→ TASK STATEMENT
An acceptable answer repeats exactly the line containing "The height and" and all lines that follow it in the listing below, and it includes no pictures.

→ DATA FOR THIS EXERCISE

==============================

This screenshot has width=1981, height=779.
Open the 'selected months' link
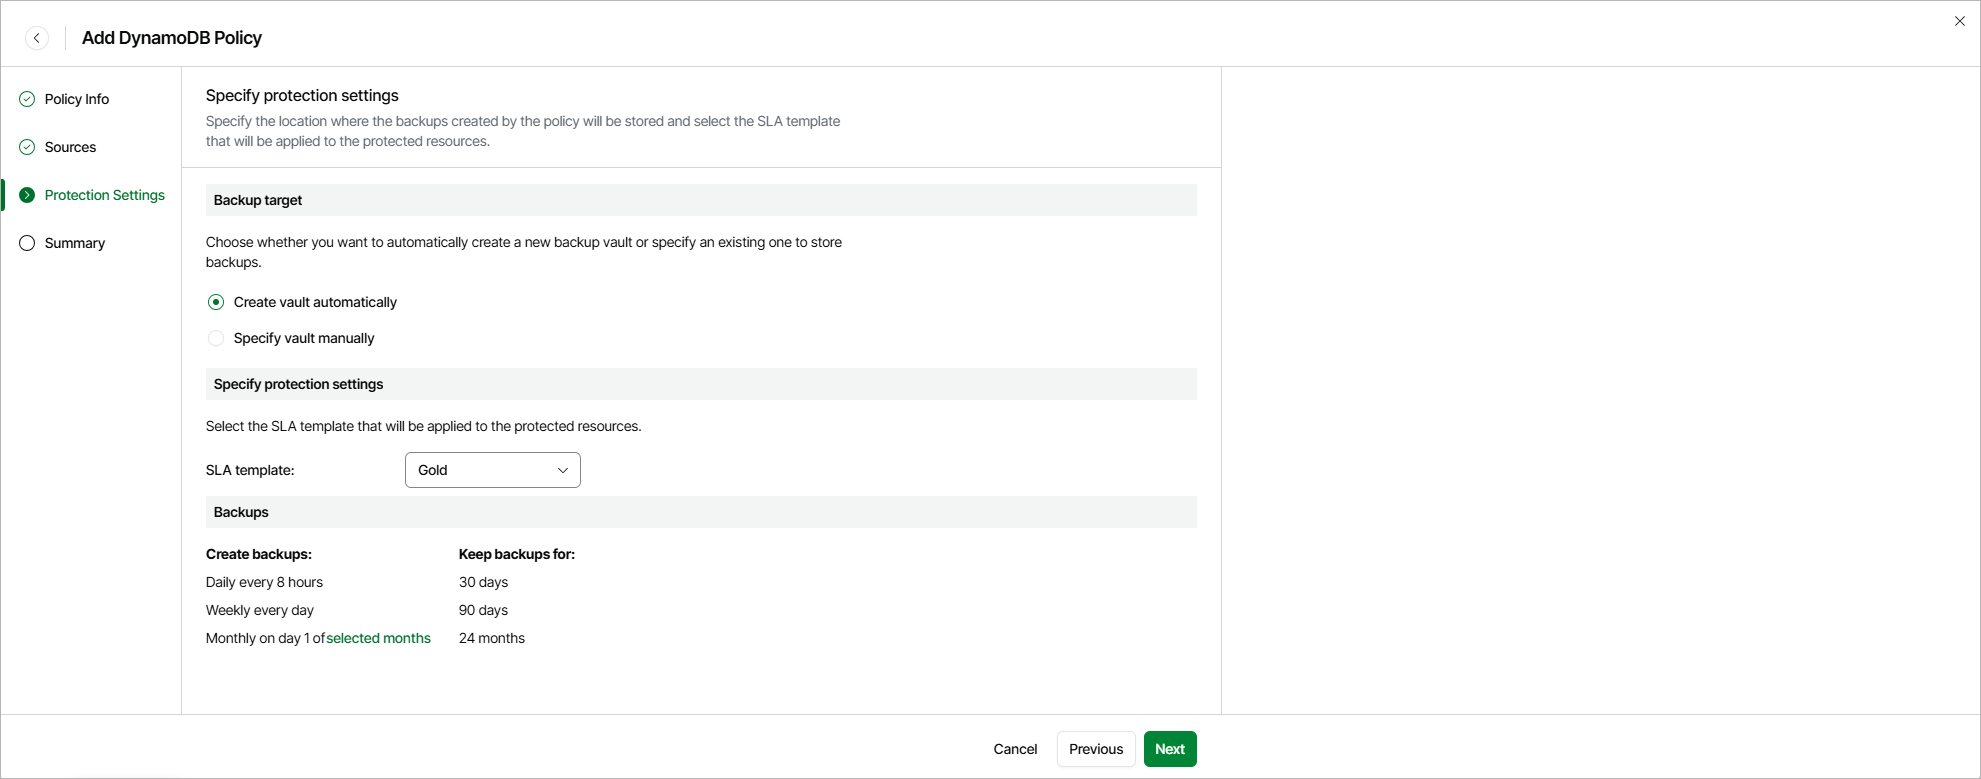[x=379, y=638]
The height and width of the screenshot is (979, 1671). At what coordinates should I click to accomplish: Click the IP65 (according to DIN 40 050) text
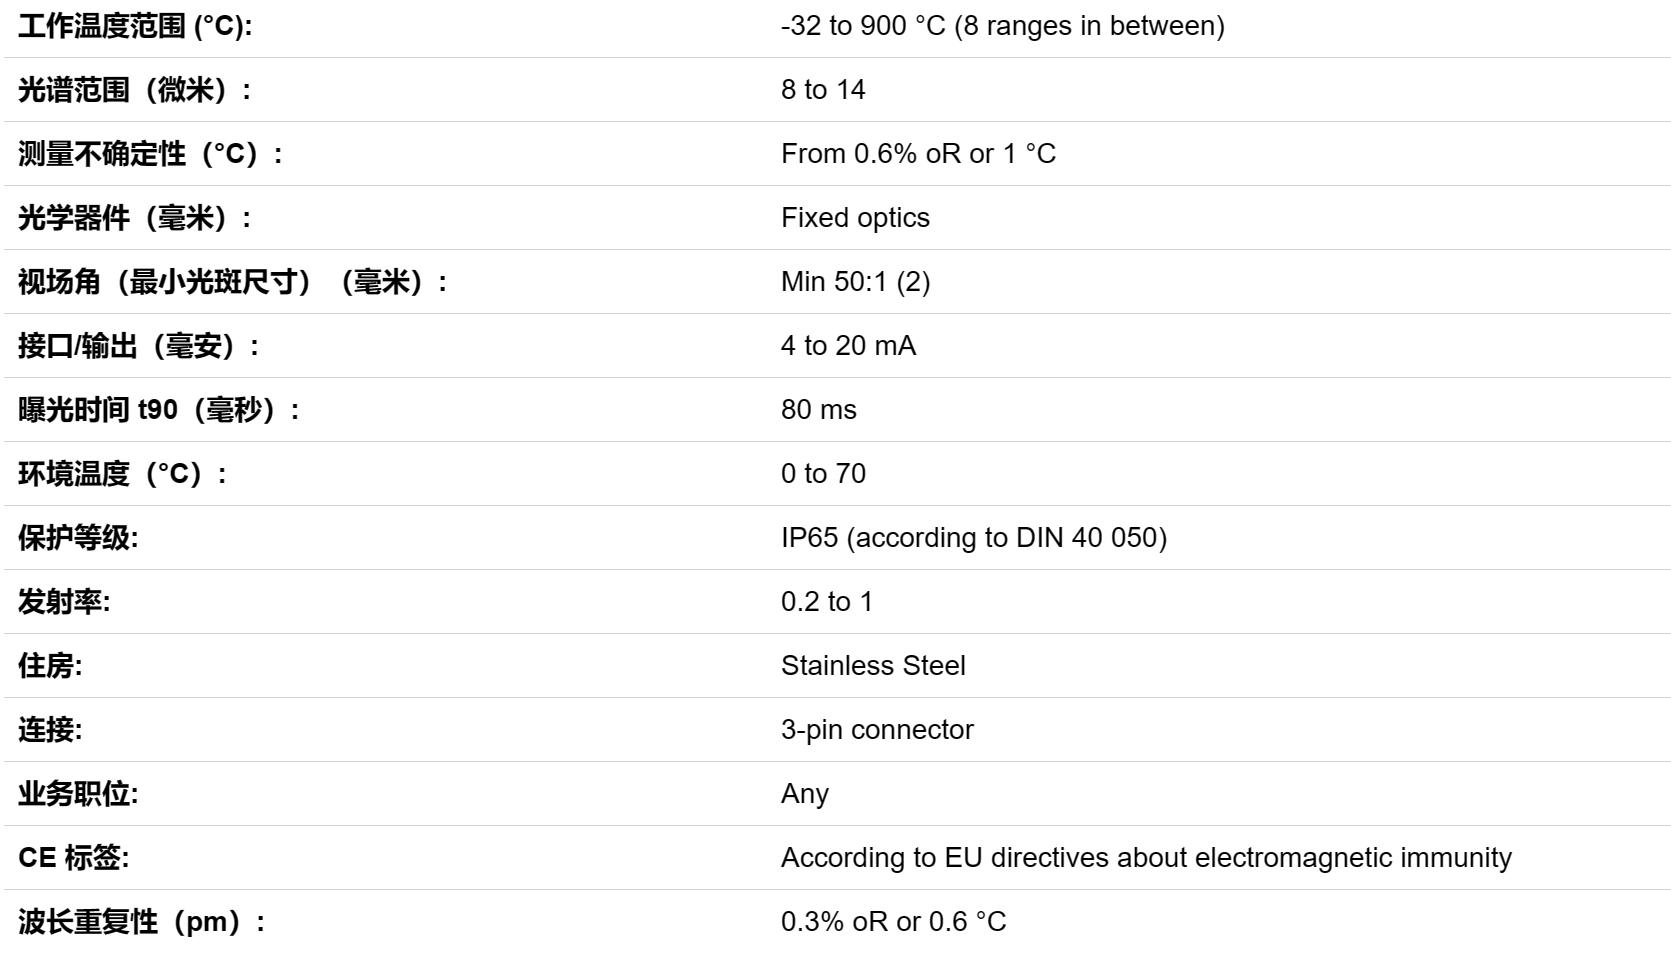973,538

==============================

→ ANSWER TO THIS PROBLEM
The height and width of the screenshot is (979, 1671). At what coordinates should I click to accomplish: Click the IP65 (according to DIN 40 050) text
973,538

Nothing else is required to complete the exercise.